22 de noviembre 2005 - 00:00

Serio: perjudica a las empresas el vacío legal por nueva ley de ART

Parece urgente que se dicte desde el Poder Ejecutivo un decreto de necesidad y urgencia que reforme parcialmente la Ley de Riesgos del Trabajo para cubrir el abismo que se ha creado mientras se continúa con el proyecto oficial de reformulación del sistema de accidentes y enfermedades profesionales, de conformidad con las atribuciones que tiene el Estado a fin de arbitrar los conflictos graves que se presentan en el trabajo, amparando al trabajador y la supervivencia de la fuente laboral (Principio de subsidiaridad, Juan Pablo II, encíclica Centesimus Annus: Acta Apostolicae Sedis 83, (1991) 811-813). Como se anunció, desde el Poder Ejecutivo se enviará el nuevo proyecto de ley de riesgos del trabajo, después de que la Corte Suprema en el fallo «Aquino» y la justicia laboral en distintos antecedentes hirió de muerte al sistema vigente con distintas declaraciones de inconstitucionalidad.

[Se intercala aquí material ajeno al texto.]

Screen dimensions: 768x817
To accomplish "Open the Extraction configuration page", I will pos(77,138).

En estos momentos, las empresas sufren las consecuencias de la transición entre aquellos fallos y la reforma que aún no fue aprobada, y con ello, se reciben demandas millonarias que a las pymes les significa el cierre, y a las empresas medianas y grandes las afecta con graves pérdidas dentro de un marco de gran incertidumbre e inseguridad.

Todo comenzó con el cuestionamiento que se formulaba a la Ley de Riesgos que en su artículo 39 impedía el libre acceso al trabajador damnificado a la posible reclamación de una indemnización contra su empleador, basado en el Código Civil y sólo lo podía hacer en casos excepcionales.

• Inconstitucional

En el fallo citado se determinó que dicha restricción era inconstitucional y, por ende, el dependiente afectado por una incapacidad invalidante de carácter permanente puede solicitar el reclamo de los daños y perjuicios (lucro cesante, daño emergente y daño moral) sin ninguna restricción. Esto es así, ya que el Código Civil no cuenta con una fórmula o mecanismo de cálculo, sino con la enunciación de principios generales en función de los cuales se debe analizar la cuantía del daño.

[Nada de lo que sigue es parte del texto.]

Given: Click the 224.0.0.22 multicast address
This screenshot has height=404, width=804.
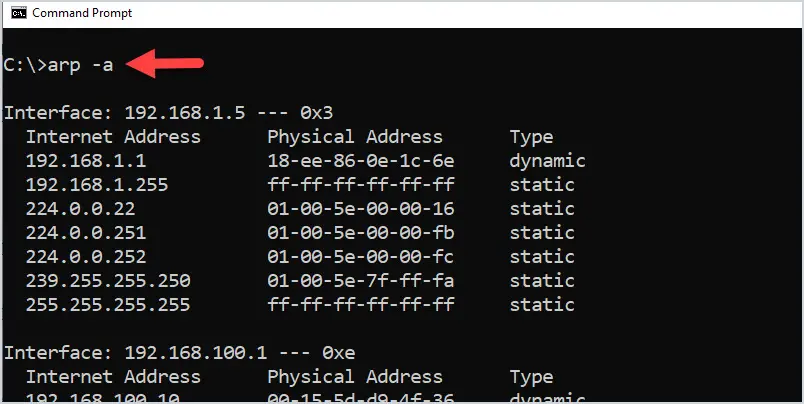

Dado que la salud, la incapacidad generada por un evento dañoso o la vida misma no son cuantificables en dinero por sí mismas, el cálculo de la reparación se basa en la determinación de los efectos económicos que la incapacidad, invalidez o muerte generan para la persona o en su caso, para sus causahabientes.

Para fijar el monto, el juez se debe regir por el principio de la
«reparación integral» que implica la apreciación de los hechos, circunstancias, incapacidad y efectos de la misma sobre el futuro del damnificado, en función del cual se podrá buscar algún criterio que respalde o fundamente la indemnización.

• Alternativas

En función de estos elementos, se han abierto cuatro alternativas, a saber:

• a.
la reparación basada en parámetros subjetivos: estimación del daño, edad, cargas de familia, salario, etc.;

• b.
la reparación basada en la renta acumulativa: sumando los salarios en proporción a la incapacidad (desde el evento dañoso hasta la fecha estimada del retiro);

 • c.
la reparación basada en las expectativas de ganancia presunta: estimando la renta que dejaría de percibir por efecto de la incapacidad; y

• d.
las fórmulas financieras o rentas financieras: calculadas sobre la base del capital estimado más los intereses generados por los salarios que se pierden por efecto del daño sufrido.

• Pago único

Los fallos que surgieron de la Corte Suprema habilitaron los reclamos por el Código Civil, impusieron el pago único frente al pago en cuotas previsto en la ley especial, y modificaron la competencia federal por la que se determine en cada jurisdicción. El vacío que se ha creado en el interregno, sobre todo en lo relativo al creciente y descontrolado monto de las indemnizaciones, claramente condiciona la reforma que pronto será remitida al parlamento.

Para evitar la agonía de este vacío legislativo que impide que las empresas cuenten con una cobertura por los reclamos generados en el Código Civil, reiteramos, parece imprescindible contar con una norma de emergencia -bajo la vía de un decreto de necesidad y urgencia- que reformule los temas centrales de la Ley de Riesgos del Trabajo, y que permita neutralizar la incertidumbre y desprotección que genera esta laguna del derecho con el objetivo de preservar un futuro de crecimiento sustentable dentro de un marco predecible con seguridad jurídica razonable.